To fully characterize the melt pool, the clad angle [53], shown in Figure 4b, has been identified and characterized starting from the SEM micrograph.

All these parameters are then finally compared to the linear energy density (E_l) derived from the ratio of laser power (P) and scanning speed (v) as shown in Equation (7). This parameter is employed to estimate the energy input into the melt pool.

$$E_l={\displaystyle \frac{P}{v}}=\left[{\displaystyle \frac{J}{mm}}\right]$$

(7)

2.5. Mechanical Perfomance

The directed energy deposition process resulted in the formation of several distinct regions along the deposited CST bead. To evaluate the mechanical properties of the substrate-coating systems, microhardness testing was conducted at various locations within the melt pool. This approach allowed microhardness variations to be assessed across the coated material, the material mixing zone, the heat-affected zone (HAZ) of the substrate, and the base material. Microhardness tests were conducted on the polished cross-sections of the CSTs using a Qness 60A EVO machine (QATM GmbH, Mammelzen, Germany) with a load of 25 gF and a dwell time of 10 s (according to ISO 4545 [54]). A Knoop indenter was chosen because it is ideal for analyzing thin layers and hard materials.

3. Results and Discussion

3.1. Powder Characterization

SEM micrographs of the Colmonoy 227-F powder are reported in Figure 5.

Figure 5 clearly shows that although the Colmonoy 227-F has morphological features typical of a gas-atomized DED powder, such as spherical particles, a large quantity of satellite powder particles welded to the surface of the larger particles is notable.
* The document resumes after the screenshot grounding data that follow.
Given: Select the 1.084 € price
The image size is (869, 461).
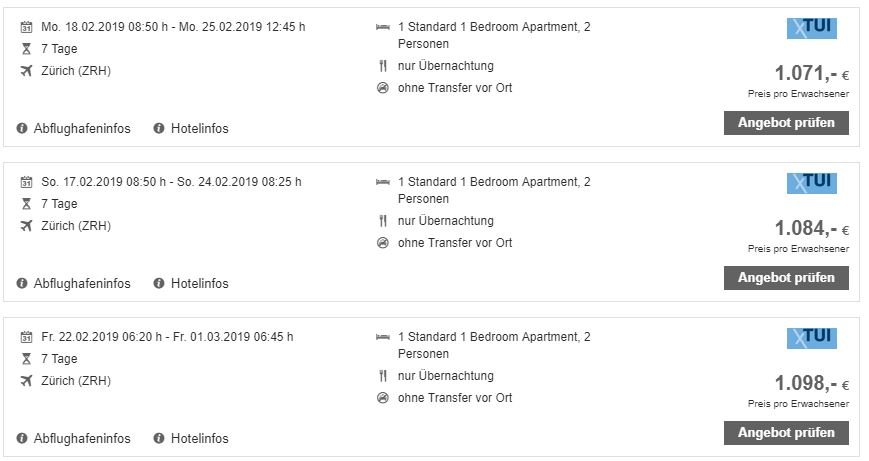Looking at the screenshot, I should coord(806,229).
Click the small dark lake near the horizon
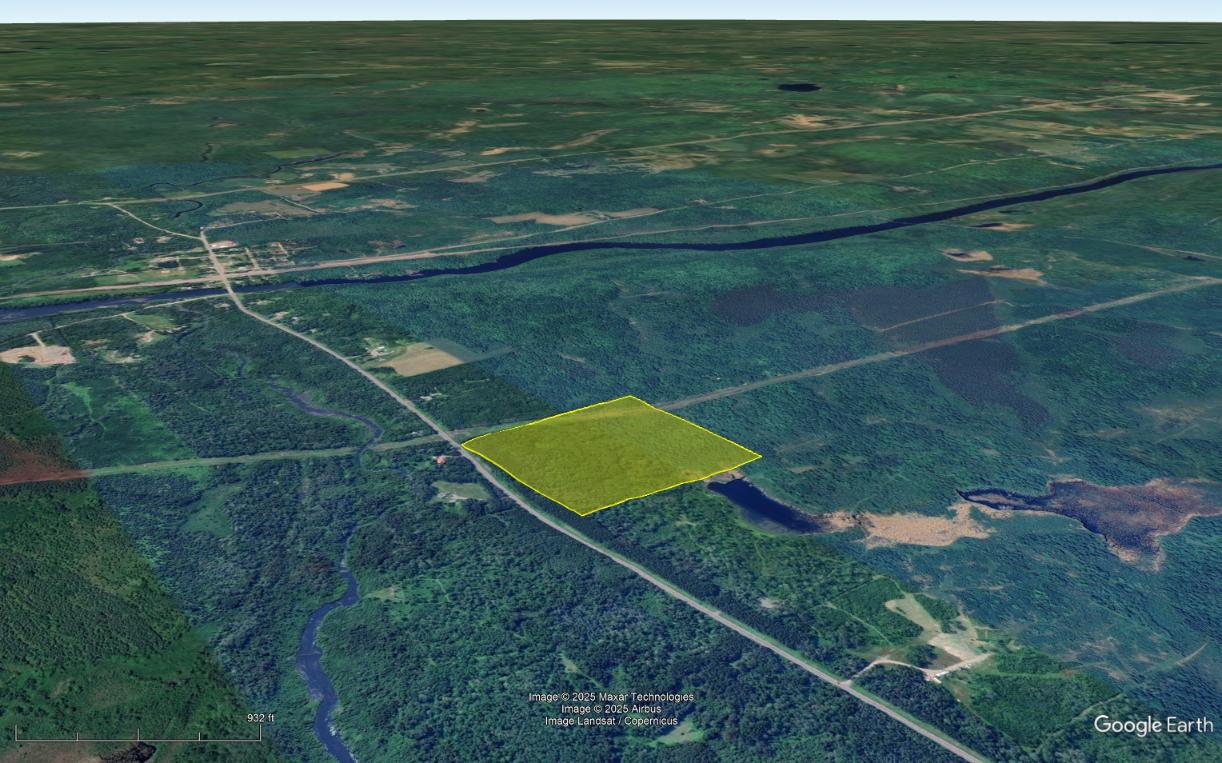The height and width of the screenshot is (763, 1222). pyautogui.click(x=798, y=87)
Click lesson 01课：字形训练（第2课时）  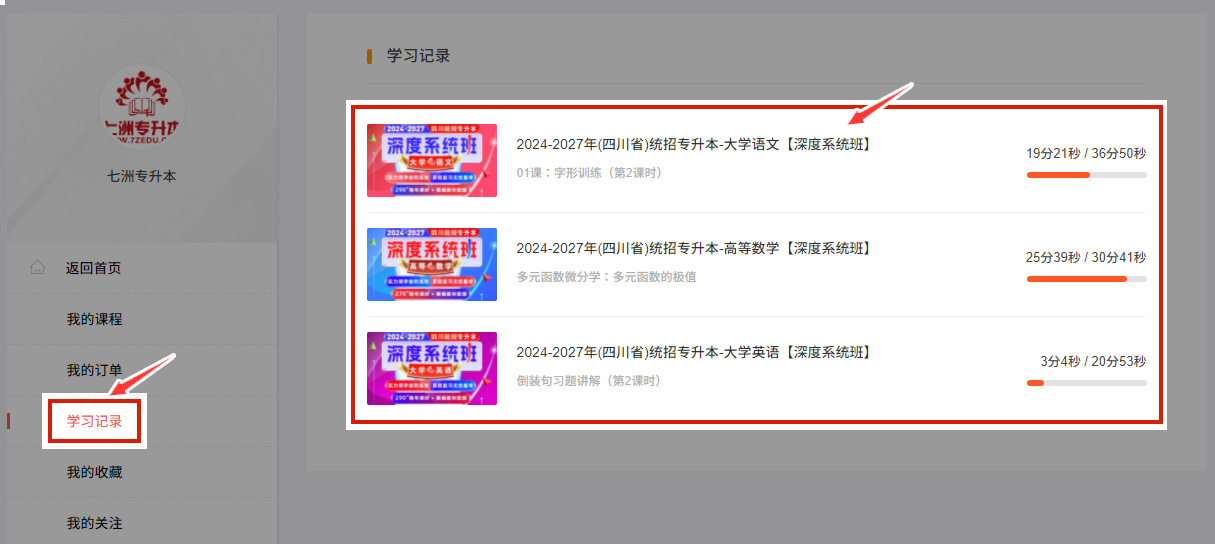(589, 172)
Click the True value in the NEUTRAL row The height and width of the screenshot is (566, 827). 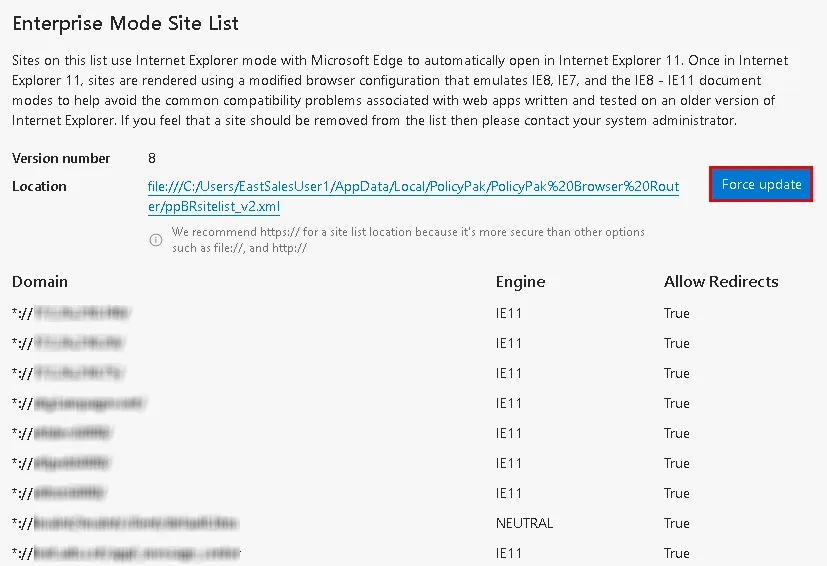[676, 523]
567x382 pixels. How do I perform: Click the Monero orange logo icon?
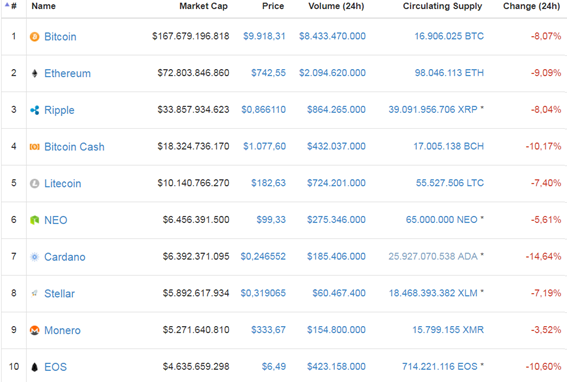click(34, 330)
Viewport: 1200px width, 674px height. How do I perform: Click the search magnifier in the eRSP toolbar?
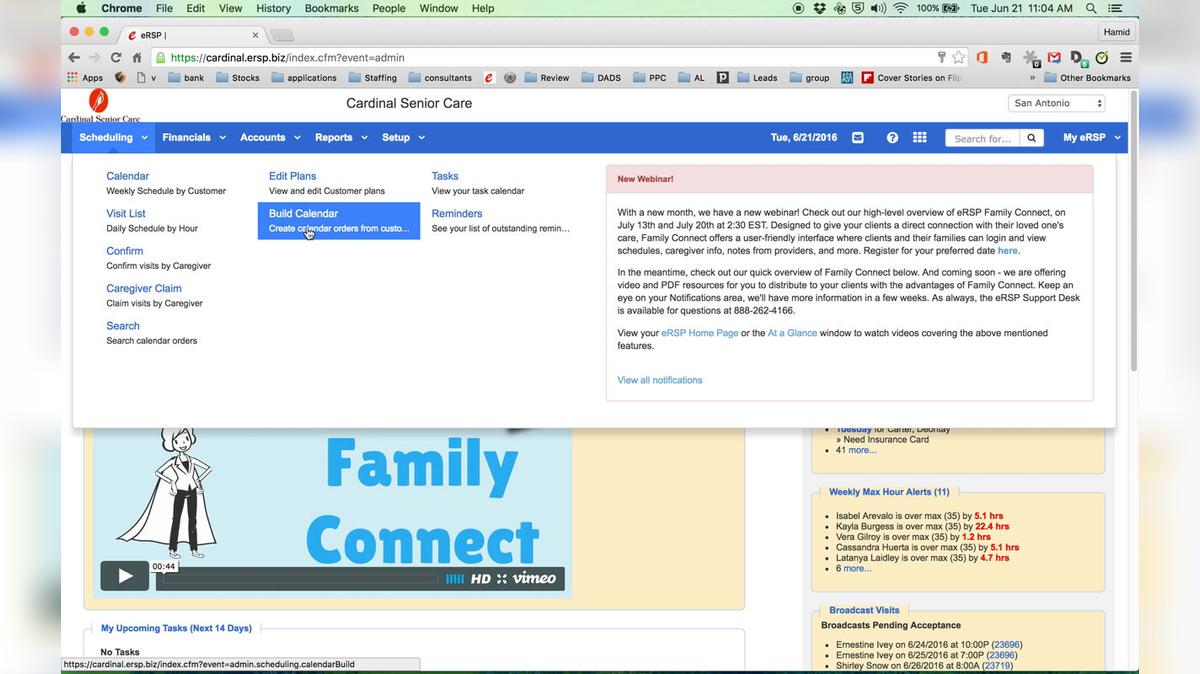tap(1031, 138)
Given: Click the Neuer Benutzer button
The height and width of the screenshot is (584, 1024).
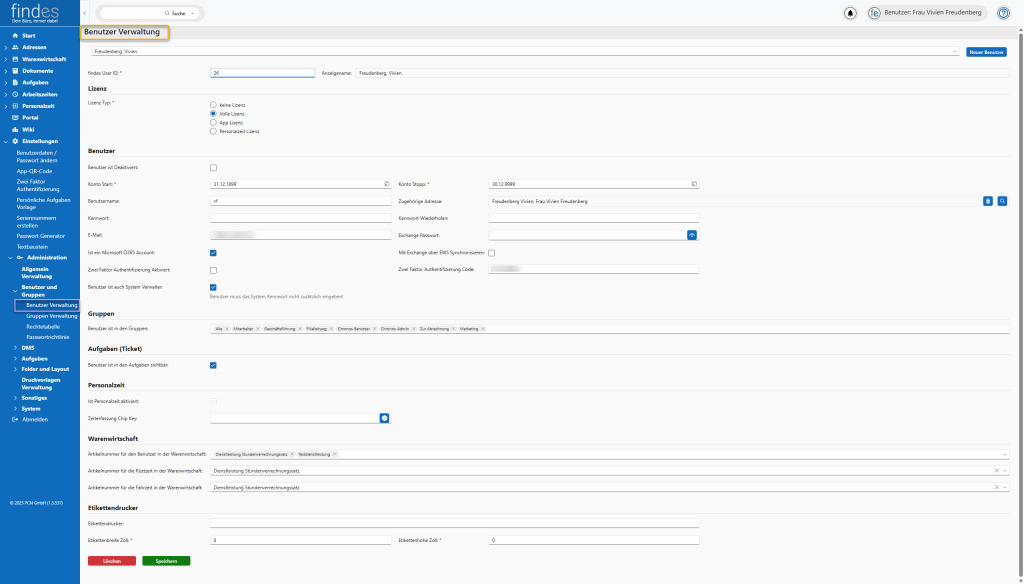Looking at the screenshot, I should click(x=986, y=51).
The relevant granulometric values of the virgin powder were calculated using low-magnification micrographs. The main distribution values are as follows: D10 of 3.55 µm, D50 (median) of 19.95 µm, and D90 of 36.61 µm. The results of the energy dispersive spectroscopy performed on virgin Colmonoy 227-F powder are reported in

Table 3. Experimental chemical composition of the Colmonoy 227-F powder (average values) compared with the nominal values given in the Wall-Colmonoy datasheet.

	Si (wt%)	P (wt%)	Fe (wt%)	Ni (wt%)
Experimental	1.4 ± 0.1	1.02 ± 0.08	1.9 ± 0.1	Balance
Nominal (Wall-Colmonoy)	2.74	2	0.05	Balance

and are compared with the nominal values.
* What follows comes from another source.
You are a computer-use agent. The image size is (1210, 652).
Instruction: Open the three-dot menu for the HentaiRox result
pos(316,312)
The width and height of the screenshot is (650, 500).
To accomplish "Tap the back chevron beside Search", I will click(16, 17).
Regarding the weight percentage values reported in Table 3, it is worth mentioning that the percentage of iron detected is much higher than that reported in the datasheet. This can be attributed to the high percentage of nickel in the alloy, which causes ‘fluorescence’ effects in some elements that have energy emission lines close to those of nickel, such as iron. Consequently, higher-than-actual iron percentages are visualized and detected at the expense of the silicon (Si) and phosphorus (P) percentages, which are lower than expected according to the Wall-Colmonoy datasheet values in Table 3.
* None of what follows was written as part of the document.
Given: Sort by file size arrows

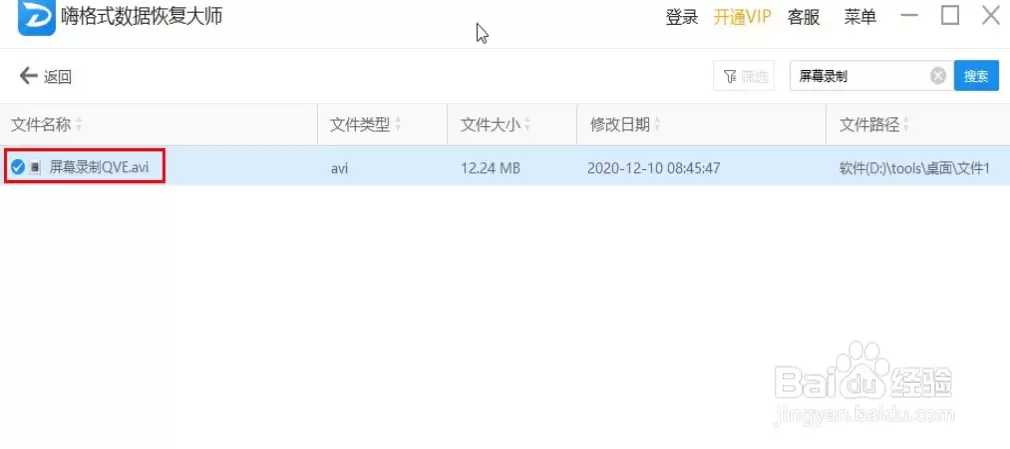Looking at the screenshot, I should 527,124.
Using the backscattered electron (BSE) signal to characterize the morphology of the powder particles also allowed us to highlight areas of different contrast on some of their surfaces, as indicated by the arrows in Figure 6. Chemical analysis of the dark-contrast areas indicated by the arrows in Figure 6 revealed high levels of silicon and oxygen, confirming that these are silicon oxides (SiO₂) formed on the surface of Colmonoy 227 particles during the manufacturing process.

The presence of these oxides has not been reported elsewhere in the literature [42]. The ability to melt these oxides during LP-DED was evaluated by examining the cross sections of the deposited tracks. Additionally, elemental redistribution was controlled during scanning electron microscope (SEM) inspections.

3.2. Coating Tracks Structural Characterization

3.2.1. Surface Geometrical Characterization

Digital microscopy analysis of the CSTs enables evaluation of track geometry and surface topology. These factors contribute to coating integrity and play a significant part in ensuring the Colmonoy material is distributed uniformly across the 304 SS surface. As illustrated in Figure 7, the normalized deposited volume over the build plate ($V_{Pm-Fn}^N$) shows the classical dependency related to laser power and scanning speed. Particularly for each laser power condition, the $V_{Pm-Fn}^N$ values decrease with decreasing scanning speed.

On the other hand, when the same scanning speed is considered, the normalized deposited volume $V_{Pm-Fn}^N$ increases by increasing laser power until a peak is reached at the P09-Fn conditions; that is, further increases in laser power do not result in any further increase in the deposited volume. This demonstrates the maximum potential of the DED process for achieving an optimized CST. The coating process can be optimized without wasting powder up to a laser power of 900 W; any further increase results in power loss and inefficient processing.

3.2.2. Material Distribution Index Analysis

As mentioned above, analysis of the deposited material is insufficient for a full understanding of the quality and process capabilities of this DED process when depositing CSTs. For this reason, a new index has been developed specifically for this purpose and labelled ‘Material distribution index’ ($M{D}_{Pm-Fn}$) (see Section 2.3). Table S1 in Supplementary Materials and Figure 8 show the calculated total indexes and their components.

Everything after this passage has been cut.